For much of the second quarter of the 19th century, the church's rector was Horatio Potter. In 1854, after 21 years at St. Peter's, he was chosen as the new bishop of the Diocese of New York. The well-attended consecration ceremony took place at the church.
An organ, the first in the church's history, was installed in 1812. It necessitated the hiring of an organist, and blowing the bellows was added to the sexton's duties. In 1835 the church spent $3,000 ($69,000 in modern dollars) to a Boston builder for a new one with two manuals and 24 stops.
In 1840, the church vestry was reported as having considered whether to build another house of worship for workers on the waterfront. This reflected the city's growing population and industrialization as a result of the opening of the Erie Canal 15 years earlier. It does not appear that anything came of these discussions.
1860–present: Third church
By the late 1850s structural problems with the second church were becoming apparent. A new design was commissioned from Richard Upjohn, an English immigrant who had helped introduce the Gothic Revival style for Episcopal churches with Manhattan's Trinity Church, also a National Historic Landmark, in 1846. He worked on the design with his son, Richard M. Upjohn, introducing a distinctly French Gothic sensibility that had not been present in the earlier church.

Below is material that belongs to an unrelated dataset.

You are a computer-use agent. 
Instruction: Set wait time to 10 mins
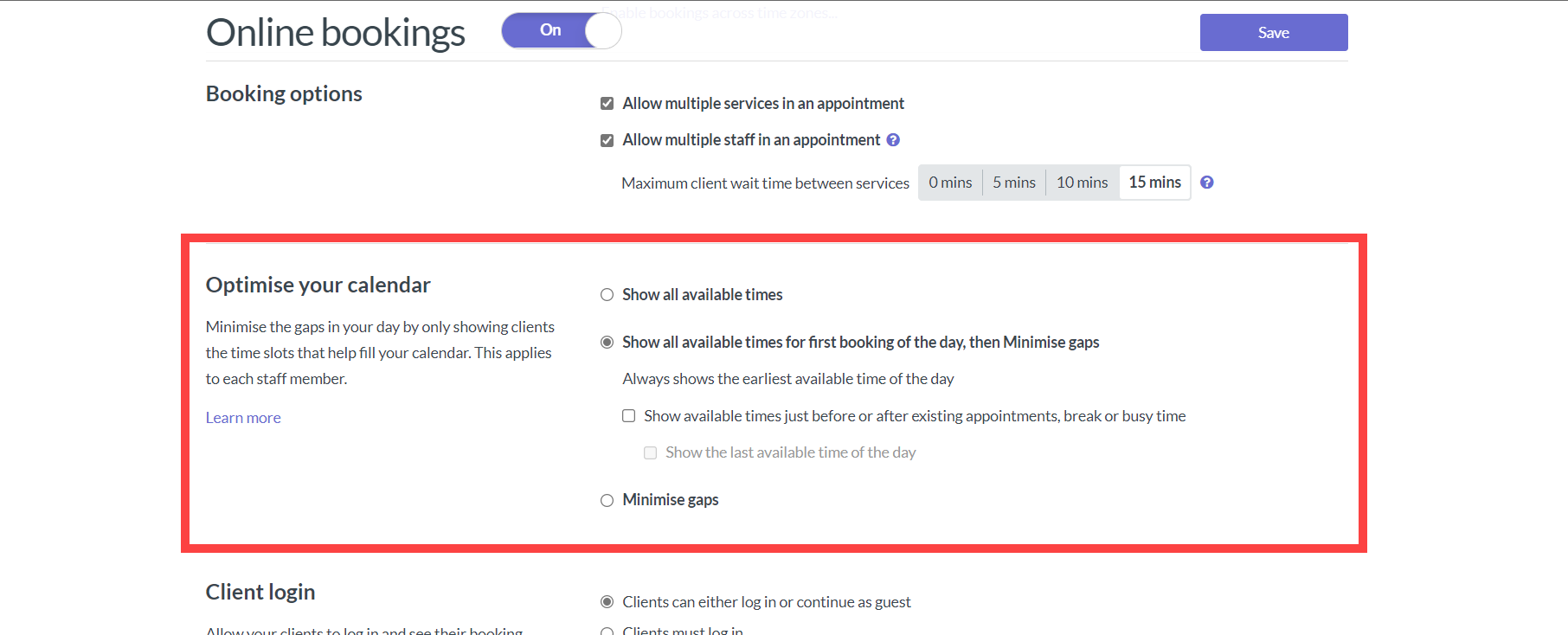[1083, 183]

The old church was demolished in 1859. Construction immediately began on its replacement after the cornerstone was laid on June 29, St. Peter's feast day. The completed structure cost $61,532 ($1.62 million in modern dollars.); it was opened and consecrated in 1860. The former organ was conveyed to St. George's Episcopal Church in Schenectady; Johnson & Son built the replacement.
In 1868 the newly formed Episcopal Diocese of Albany met in convention at St. Peter's to choose a bishop and William Doane, rector of St. Peter's, was chosen on December 3, he was consecrated as such on February 2, 1869 in St. Peter's. Doane began to focus on erecting a permanent cathedral for the new diocese, and accordingly All Saints' Cathedral was built three blocks to the west, at Elk and South Swan streets, was built over the 1880s. Its original, grander plan remained incomplete; the later construction of the State Education Department building on the rest of the block ensured that it will remain so. The current rector is Paul Hartt.
The church's tower, at the time of completion, had only been 56 feet (17 m) tall, with a temporary roof. In 1875, a bequest from the family of parishioner George Tweddle made it possible to complete it, and the younger Upjohn obliged. The Tweddle bequest also paid for the bells, cast at the Meneely Bell Foundry in nearby Troy. Ten years later the chancel was expanded, and a new altar and reredos, designed by Upjohn as well, with angels sculpted by Louis Saint-Gaudens, were added, followed by the pulpit a year later.
Services and programs
Both children and adults sing in the church's 40-member choir. The former are enrolled in the church's choir school, which has a state charter and is affiliated with the Royal School of Church Music. Every week they receive training and lessons in addition to singing at services; the repertoire spans five centuries. Several times a season they perform major pieces, such as oratorios, sometimes with orchestral accompaniment. The choir has traveled to England to perform several times.
The church's ministries include its altar and flower guilds, as well the Sunday school teachers. Volunteers from the congregation also serve as lay eucharistic ministers, lectors and ushers. The church also operates, in conjunction with other Albany-area churches and the Capital City Rescue Mission, an overflow homeless shelter during the winter.